● What you need to do
Below are entries. Reproduce exactly the lines between the line holding "This screenshot has height=1079, width=720." and the line holding "You are a computer-use agent. The", inclusive, and only those.

Data entries
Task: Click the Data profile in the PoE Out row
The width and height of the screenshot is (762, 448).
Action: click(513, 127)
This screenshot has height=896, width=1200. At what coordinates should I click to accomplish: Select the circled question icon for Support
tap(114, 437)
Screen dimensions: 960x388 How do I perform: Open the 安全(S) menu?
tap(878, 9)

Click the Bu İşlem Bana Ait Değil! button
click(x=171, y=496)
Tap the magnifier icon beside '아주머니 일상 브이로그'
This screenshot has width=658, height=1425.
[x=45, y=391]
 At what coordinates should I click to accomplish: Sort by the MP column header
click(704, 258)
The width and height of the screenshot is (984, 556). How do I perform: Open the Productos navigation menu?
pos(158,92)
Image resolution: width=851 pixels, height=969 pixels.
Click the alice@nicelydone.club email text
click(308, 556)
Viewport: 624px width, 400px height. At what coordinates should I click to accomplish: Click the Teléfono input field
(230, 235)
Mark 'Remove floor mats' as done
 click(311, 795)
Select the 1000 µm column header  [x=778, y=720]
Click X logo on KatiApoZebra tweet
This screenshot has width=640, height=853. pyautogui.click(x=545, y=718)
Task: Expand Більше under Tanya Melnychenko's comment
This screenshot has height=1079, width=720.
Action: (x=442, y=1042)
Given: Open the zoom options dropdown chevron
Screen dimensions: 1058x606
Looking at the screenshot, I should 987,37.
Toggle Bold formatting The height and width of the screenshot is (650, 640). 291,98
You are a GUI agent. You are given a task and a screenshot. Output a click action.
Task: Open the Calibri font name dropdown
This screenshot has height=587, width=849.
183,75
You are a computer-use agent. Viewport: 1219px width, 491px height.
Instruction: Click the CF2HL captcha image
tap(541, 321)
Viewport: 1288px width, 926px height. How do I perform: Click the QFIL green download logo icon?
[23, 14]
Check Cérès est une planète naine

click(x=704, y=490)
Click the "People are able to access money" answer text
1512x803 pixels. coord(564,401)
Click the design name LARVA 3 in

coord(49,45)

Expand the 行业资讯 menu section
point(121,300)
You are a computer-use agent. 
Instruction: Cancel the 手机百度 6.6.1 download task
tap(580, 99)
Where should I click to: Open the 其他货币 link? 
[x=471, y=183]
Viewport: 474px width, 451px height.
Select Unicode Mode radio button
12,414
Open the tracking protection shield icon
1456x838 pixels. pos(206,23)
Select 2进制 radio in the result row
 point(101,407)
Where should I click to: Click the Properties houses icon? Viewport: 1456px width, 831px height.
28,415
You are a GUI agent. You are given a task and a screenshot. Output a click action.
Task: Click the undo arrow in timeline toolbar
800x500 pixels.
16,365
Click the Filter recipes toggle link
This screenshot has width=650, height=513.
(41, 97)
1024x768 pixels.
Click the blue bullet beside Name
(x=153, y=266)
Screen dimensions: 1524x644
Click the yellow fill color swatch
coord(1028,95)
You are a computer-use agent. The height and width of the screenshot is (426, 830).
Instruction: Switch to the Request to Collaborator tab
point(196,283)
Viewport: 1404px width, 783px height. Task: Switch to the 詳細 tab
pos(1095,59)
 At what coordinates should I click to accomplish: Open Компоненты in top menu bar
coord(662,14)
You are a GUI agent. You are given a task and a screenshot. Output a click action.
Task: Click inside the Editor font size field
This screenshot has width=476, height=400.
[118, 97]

● Answer space
This screenshot has height=1079, width=720.
Action: (x=442, y=1042)
Given: Open the zoom options dropdown chevron
Screen dimensions: 1058x606
Looking at the screenshot, I should 987,37.
Toggle Bold formatting The height and width of the screenshot is (650, 640). 291,98
You are a GUI agent. You are given a task and a screenshot. Output a click action.
Task: Open the Calibri font name dropdown
This screenshot has height=587, width=849.
183,75
You are a computer-use agent. Viewport: 1219px width, 491px height.
Instruction: Click the CF2HL captcha image
tap(541, 321)
Viewport: 1288px width, 926px height. How do I perform: Click the QFIL green download logo icon?
[23, 14]
Check Cérès est une planète naine

click(x=704, y=490)
Click the "People are able to access money" answer text
1512x803 pixels. coord(564,401)
Click the design name LARVA 3 in

coord(49,45)

Expand the 行业资讯 menu section
point(121,300)
You are a computer-use agent. 
Instruction: Cancel the 手机百度 6.6.1 download task
tap(580, 99)
Where should I click to: Open the 其他货币 link? 
[x=471, y=183]
Viewport: 474px width, 451px height.
Select Unicode Mode radio button
12,414
Open the tracking protection shield icon
1456x838 pixels. pos(206,23)
Select 2进制 radio in the result row
 point(101,407)
Where should I click to: Click the Properties houses icon? Viewport: 1456px width, 831px height.
28,415
You are a GUI agent. You are given a task and a screenshot. Output a click action.
Task: Click the undo arrow in timeline toolbar
800x500 pixels.
16,365
Click the Filter recipes toggle link
This screenshot has width=650, height=513.
(41, 97)
1024x768 pixels.
Click the blue bullet beside Name
(x=153, y=266)
Screen dimensions: 1524x644
Click the yellow fill color swatch
coord(1028,95)
You are a computer-use agent. The height and width of the screenshot is (426, 830).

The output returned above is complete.